▸ EXERCISE:
Every line of the entries that holds the word "computer" is to be copied.

[Opening RECORDS SHOWN section]

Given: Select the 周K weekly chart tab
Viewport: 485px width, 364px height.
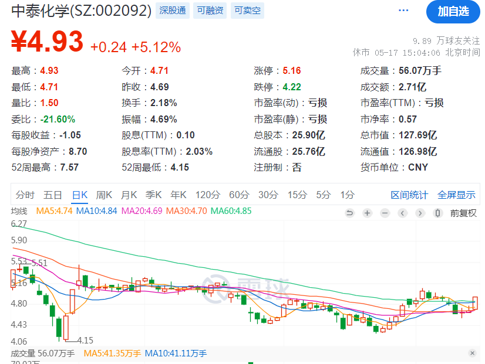Looking at the screenshot, I should click(104, 195).
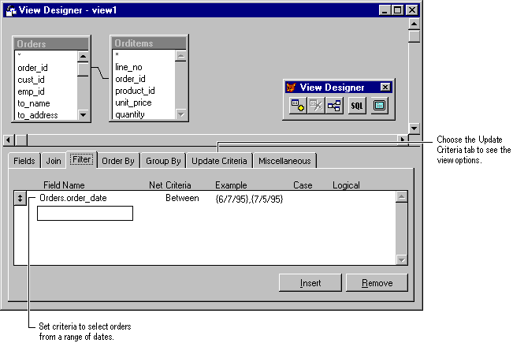Click the Maximize Table View toolbar icon
The height and width of the screenshot is (343, 513).
(x=380, y=106)
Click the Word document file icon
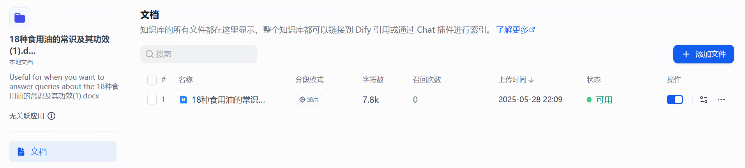 point(183,100)
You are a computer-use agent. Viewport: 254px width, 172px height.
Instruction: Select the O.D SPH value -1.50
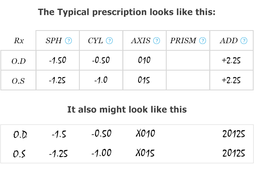pyautogui.click(x=58, y=60)
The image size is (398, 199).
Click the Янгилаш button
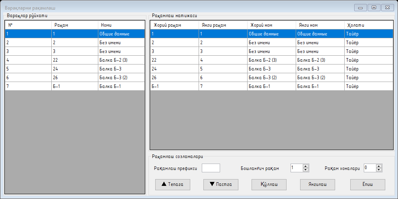(x=318, y=185)
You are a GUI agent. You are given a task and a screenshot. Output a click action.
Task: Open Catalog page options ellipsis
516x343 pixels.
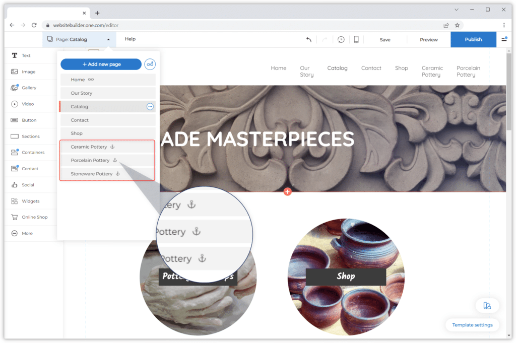click(150, 107)
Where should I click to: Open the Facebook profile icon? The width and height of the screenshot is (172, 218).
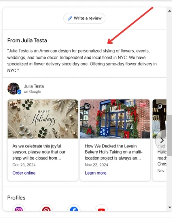pos(74,208)
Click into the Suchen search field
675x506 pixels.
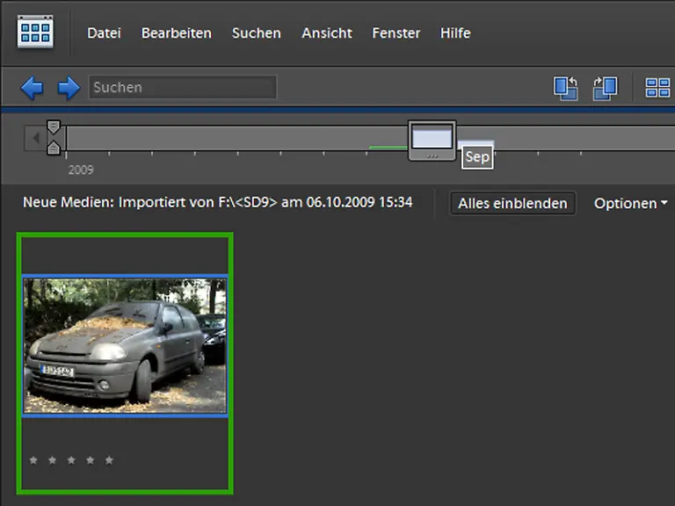point(183,87)
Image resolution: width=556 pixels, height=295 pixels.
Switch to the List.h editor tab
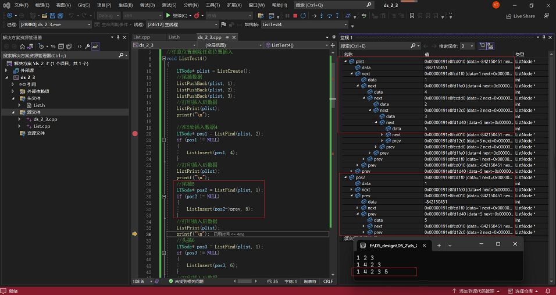[174, 37]
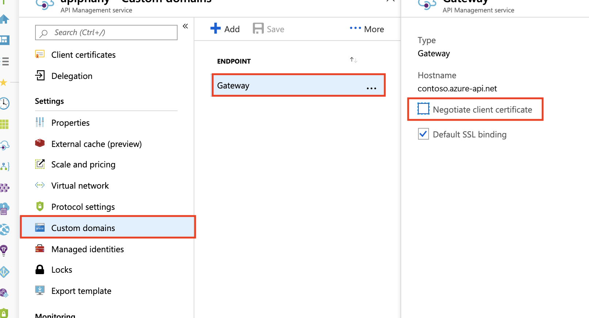
Task: Sort by the Endpoint column arrows
Action: tap(353, 60)
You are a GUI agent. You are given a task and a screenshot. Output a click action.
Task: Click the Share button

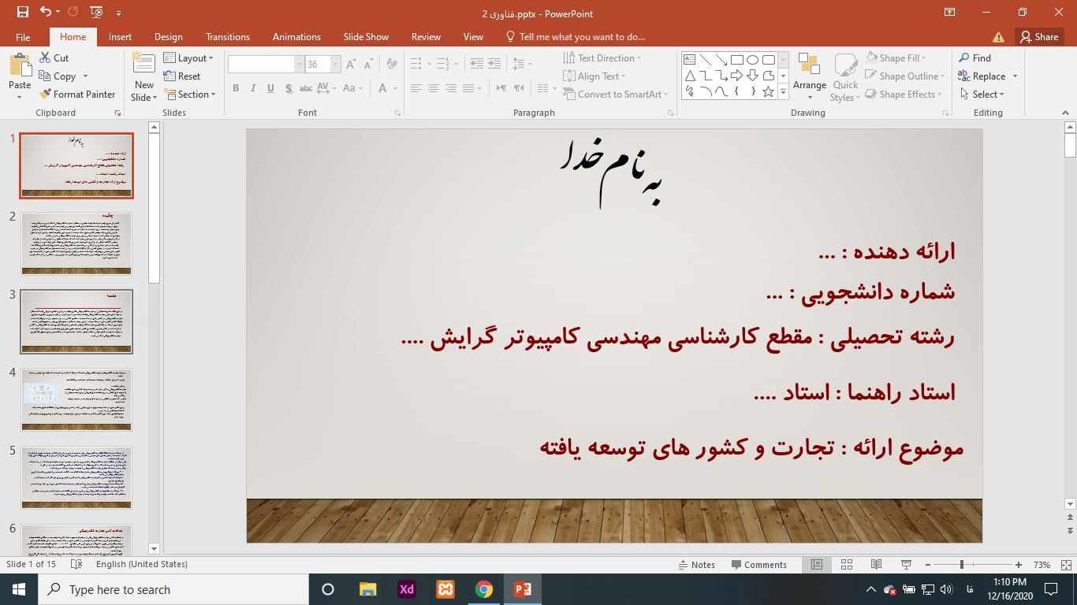[x=1038, y=37]
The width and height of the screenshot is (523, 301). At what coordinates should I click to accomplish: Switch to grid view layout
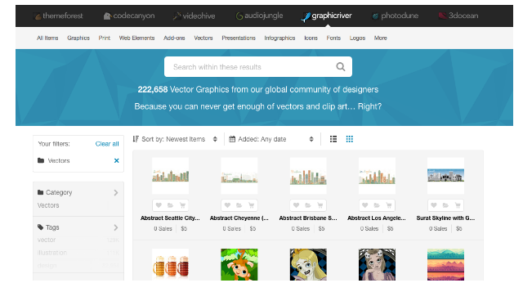(349, 139)
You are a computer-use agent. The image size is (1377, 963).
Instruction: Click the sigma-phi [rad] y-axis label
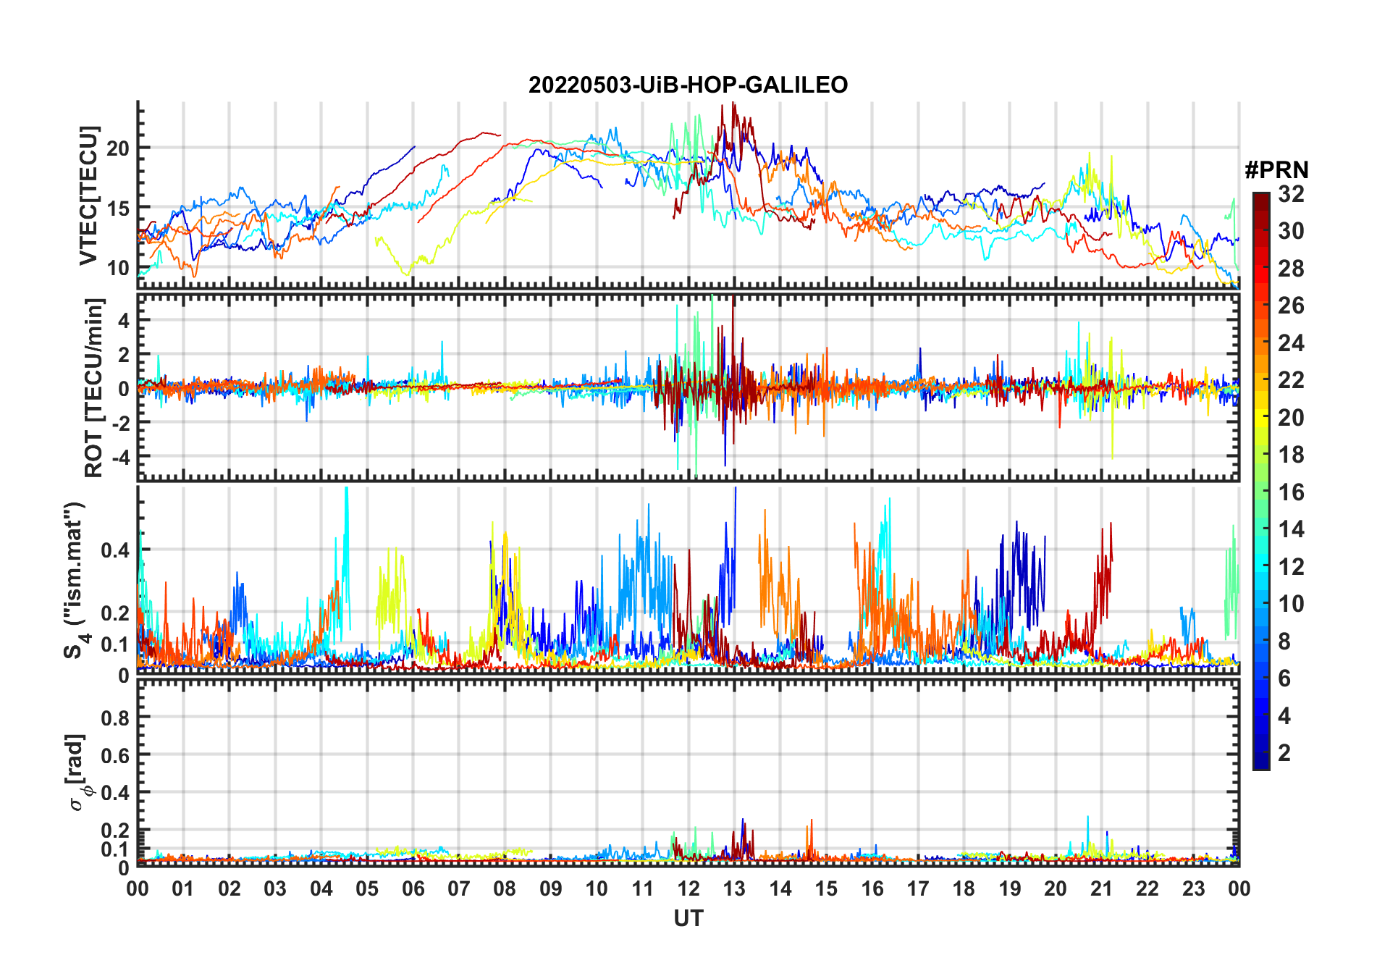pos(77,773)
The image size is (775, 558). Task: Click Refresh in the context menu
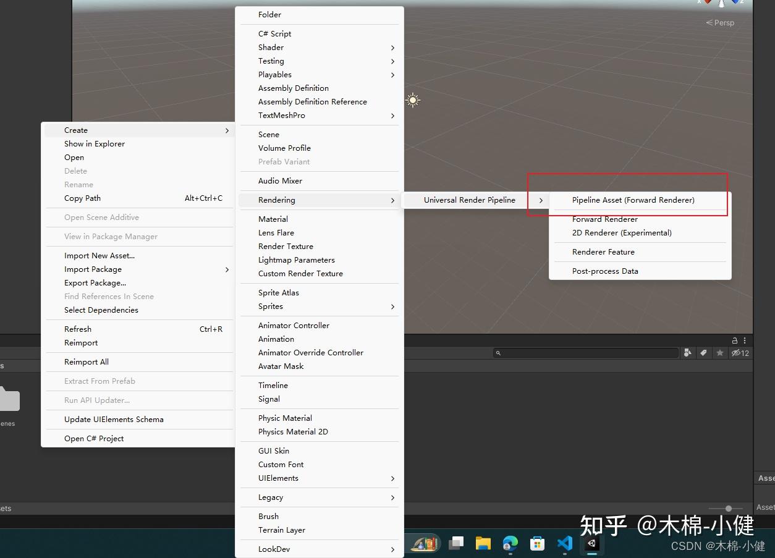coord(77,329)
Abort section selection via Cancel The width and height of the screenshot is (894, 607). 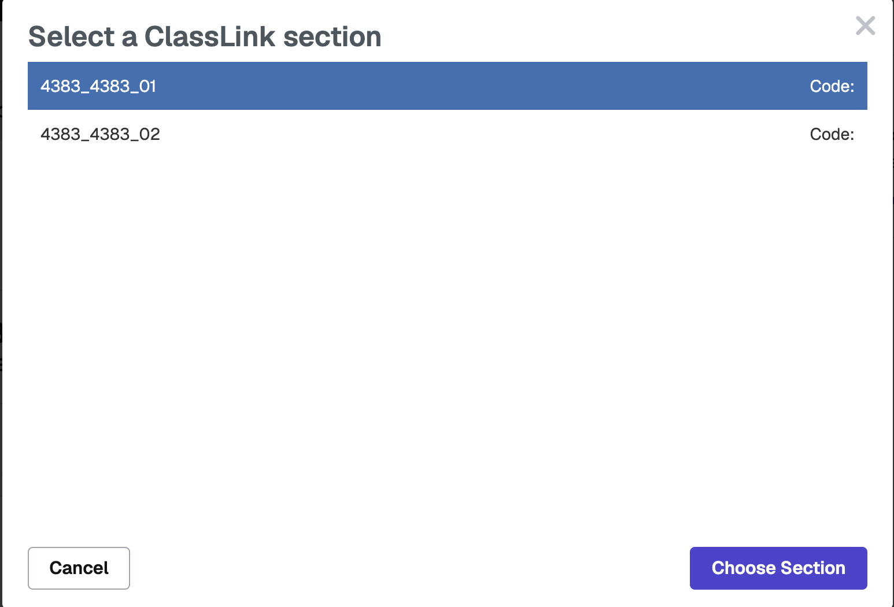[79, 568]
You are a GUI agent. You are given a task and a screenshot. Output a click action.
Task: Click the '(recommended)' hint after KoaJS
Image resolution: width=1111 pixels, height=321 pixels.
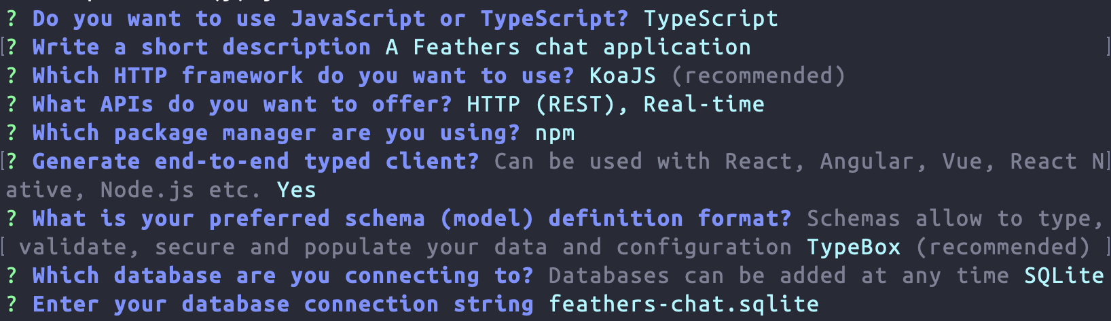pos(758,75)
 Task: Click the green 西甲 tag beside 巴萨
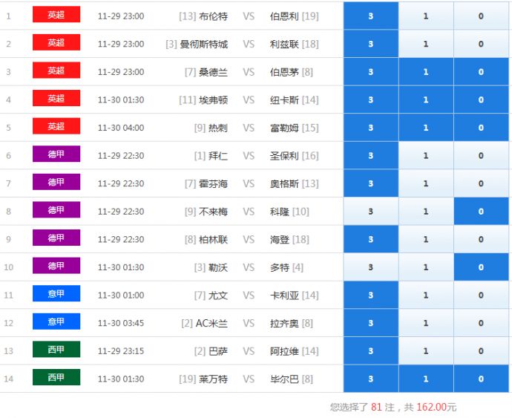(56, 350)
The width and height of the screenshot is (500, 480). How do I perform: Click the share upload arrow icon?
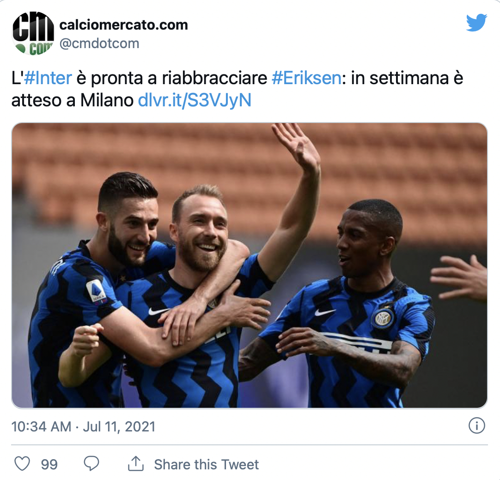coord(136,464)
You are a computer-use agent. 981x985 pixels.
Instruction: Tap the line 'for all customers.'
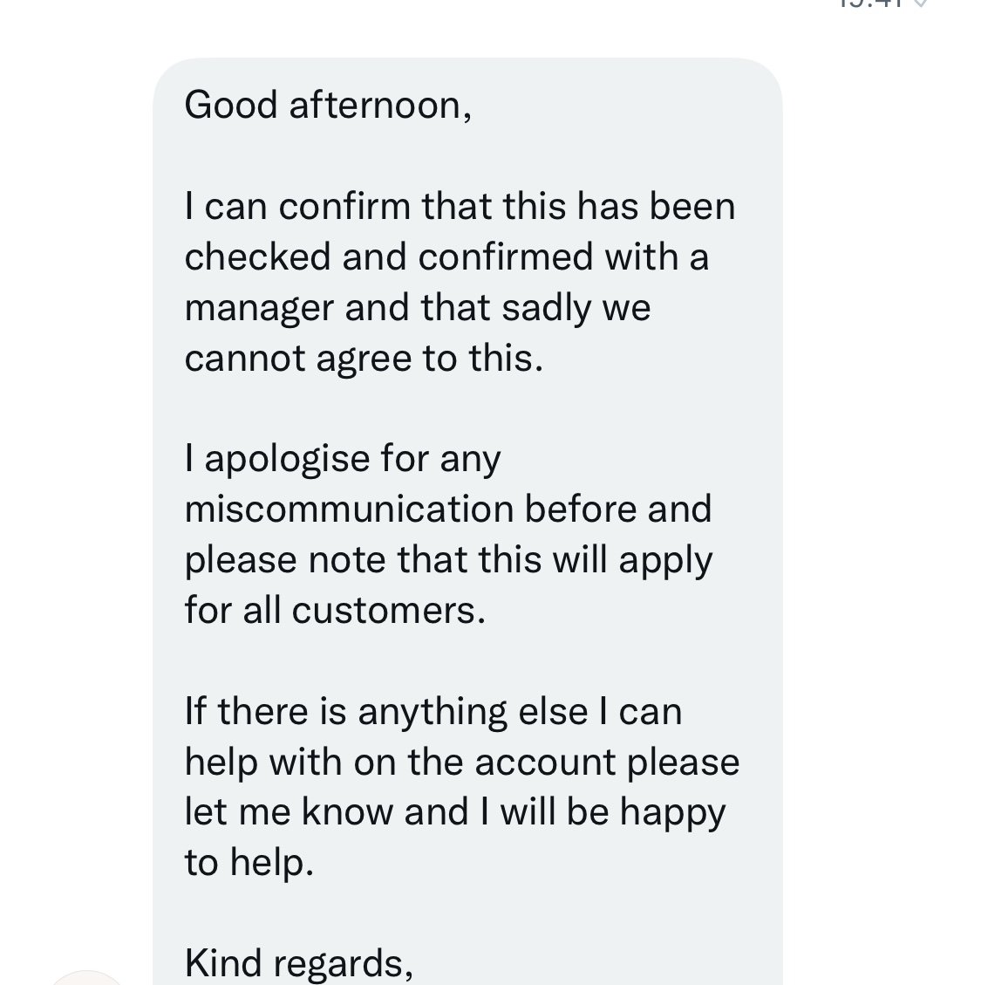click(x=334, y=611)
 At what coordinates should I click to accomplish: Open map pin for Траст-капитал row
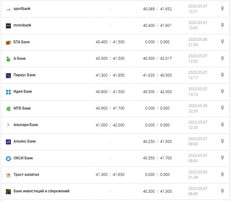222,174
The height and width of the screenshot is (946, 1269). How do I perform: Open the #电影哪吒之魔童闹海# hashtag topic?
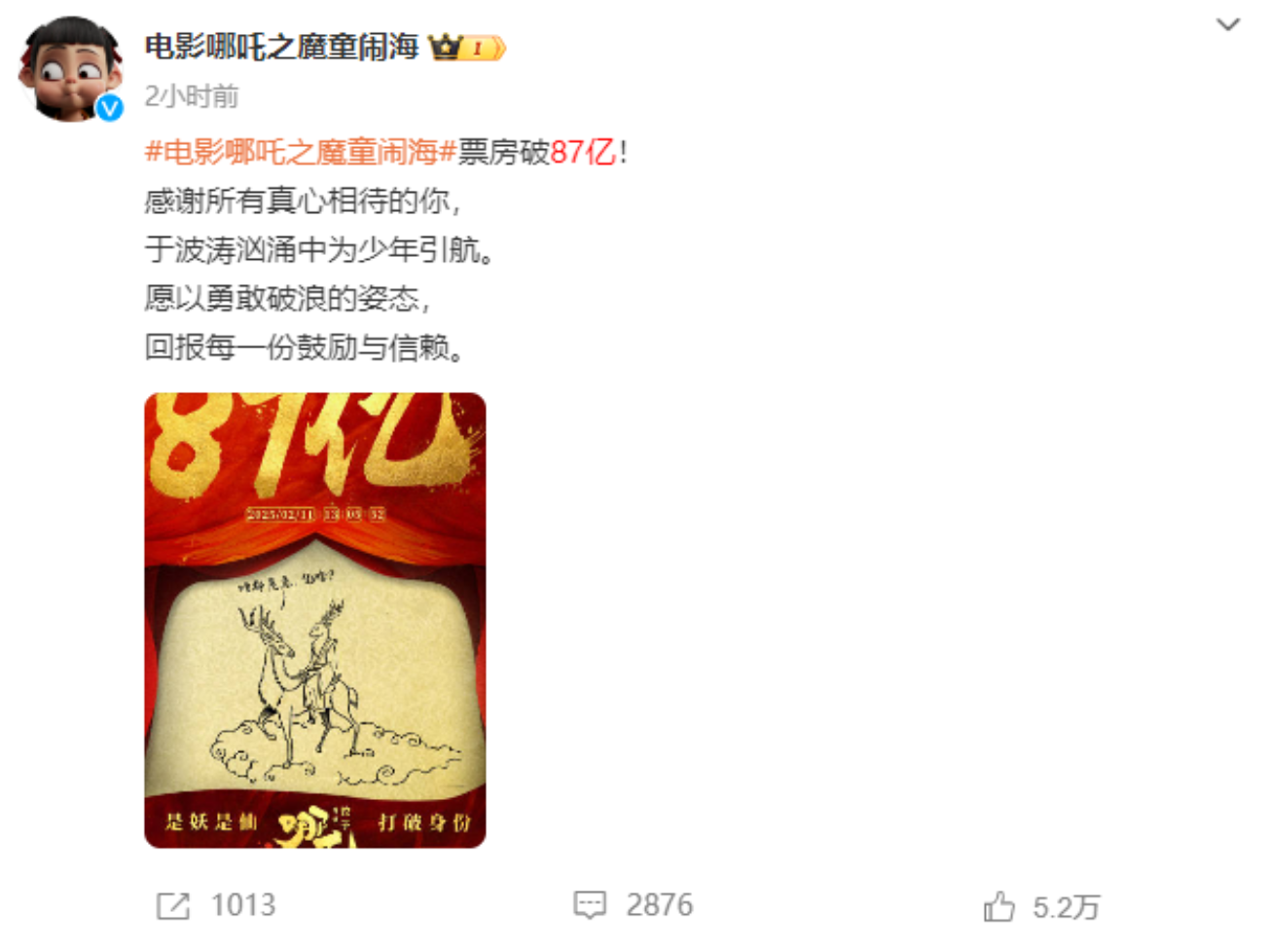[301, 152]
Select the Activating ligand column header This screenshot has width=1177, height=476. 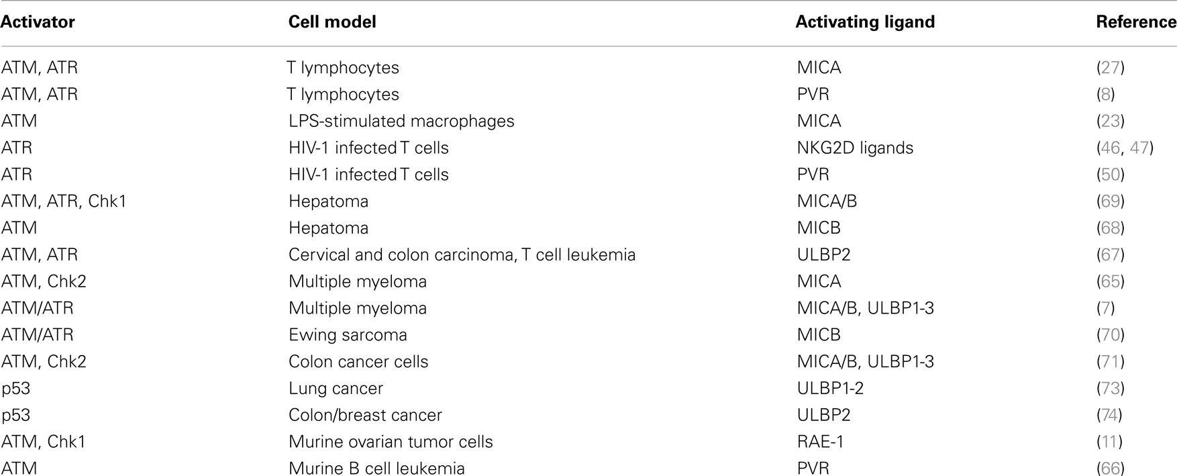point(865,22)
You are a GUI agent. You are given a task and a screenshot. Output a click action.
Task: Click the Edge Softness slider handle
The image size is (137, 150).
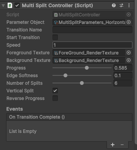tap(65, 75)

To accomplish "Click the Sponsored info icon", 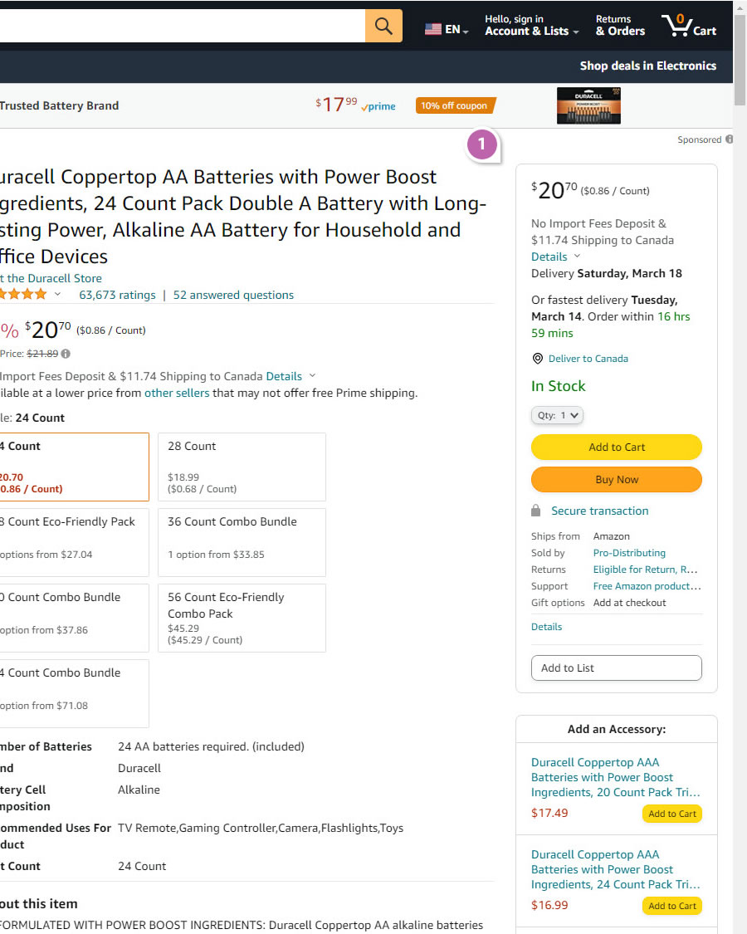I will pyautogui.click(x=729, y=139).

[Closing RECORDS SHOWN section]

▸ RESULT OF THE EXERCISE:
You are a computer-use agent. Viewport: 254px width, 172px height.
You are a computer-use agent. The image size is (1377, 963).
You are a computer-use agent. 981x985 pixels.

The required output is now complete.